**TASK REQUIREMENTS**
Copy out the lines starting at the one that contains "This screenshot has width=1456, height=819." and ending at the one that contains "Action: point(1288,136)", both included, with the same wording and without the pictures.
* BEGIN DATA TO USE *
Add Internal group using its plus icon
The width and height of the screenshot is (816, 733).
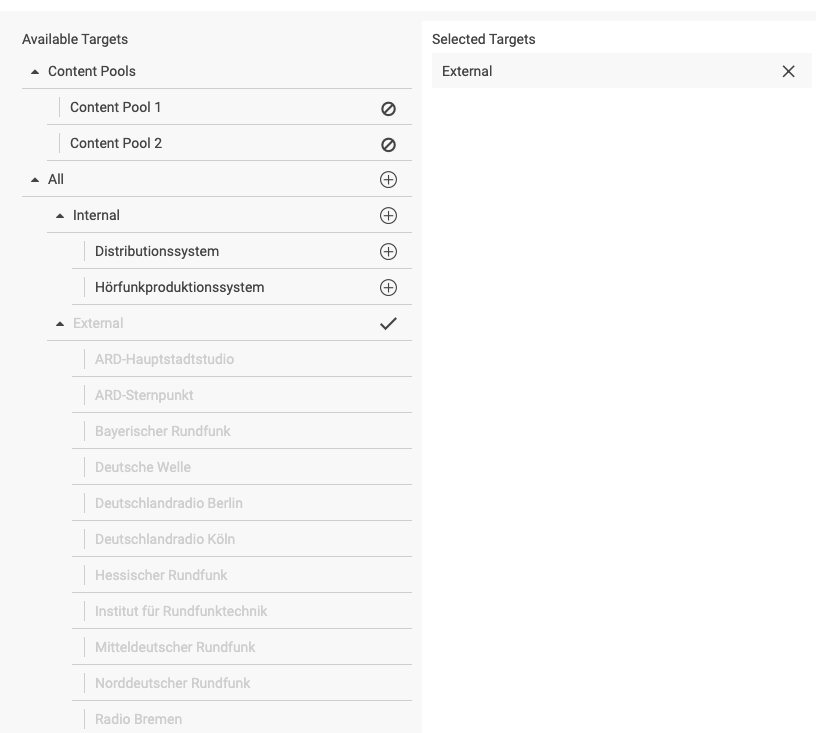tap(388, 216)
* END DATA TO USE *
* BEGIN DATA TO USE *
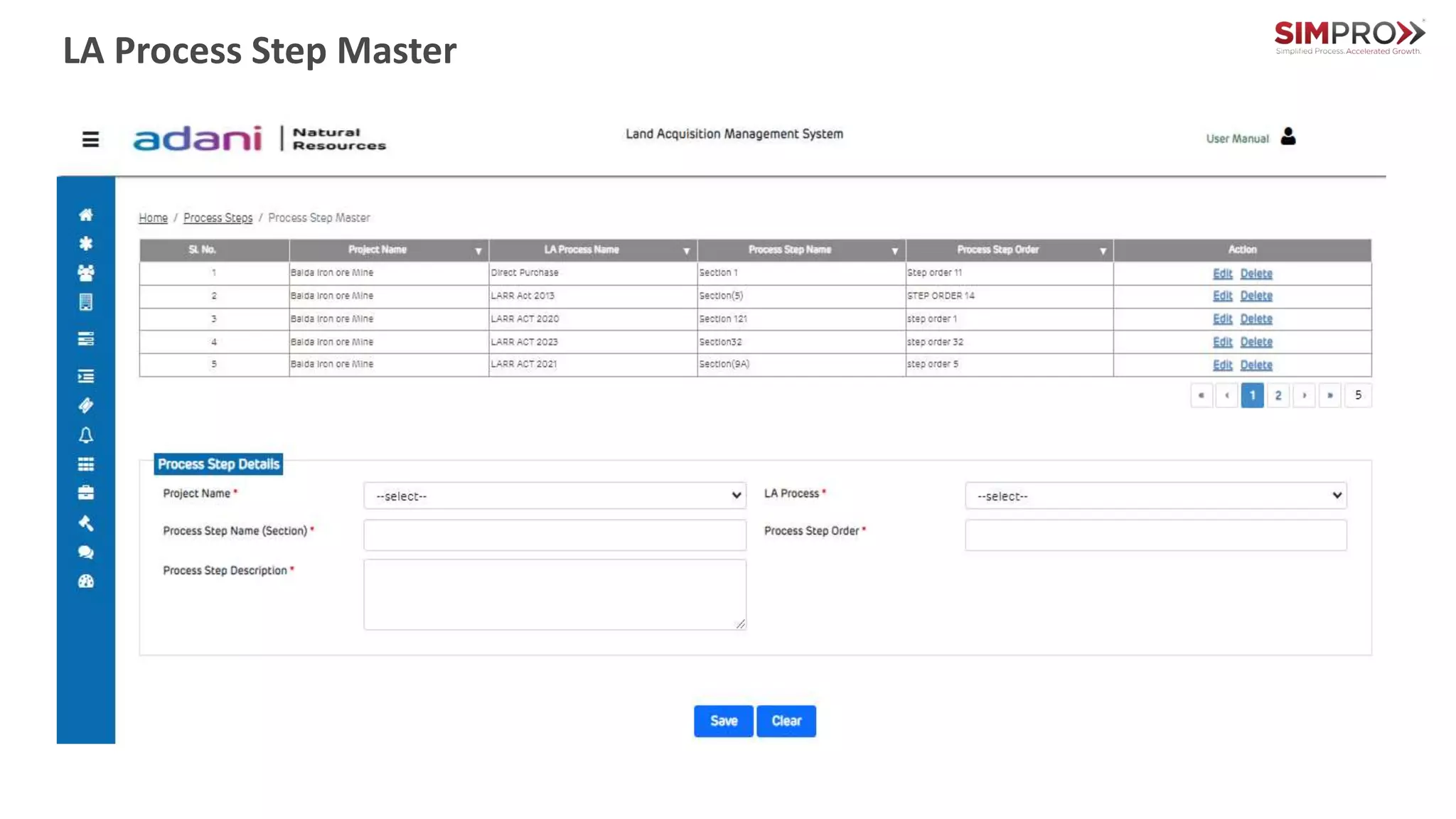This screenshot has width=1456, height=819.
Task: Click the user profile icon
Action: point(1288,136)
* END DATA TO USE *
**EXPECTED ANSWER**
This screenshot has width=1456, height=819.
Task: Click the user profile icon
Action: point(1288,136)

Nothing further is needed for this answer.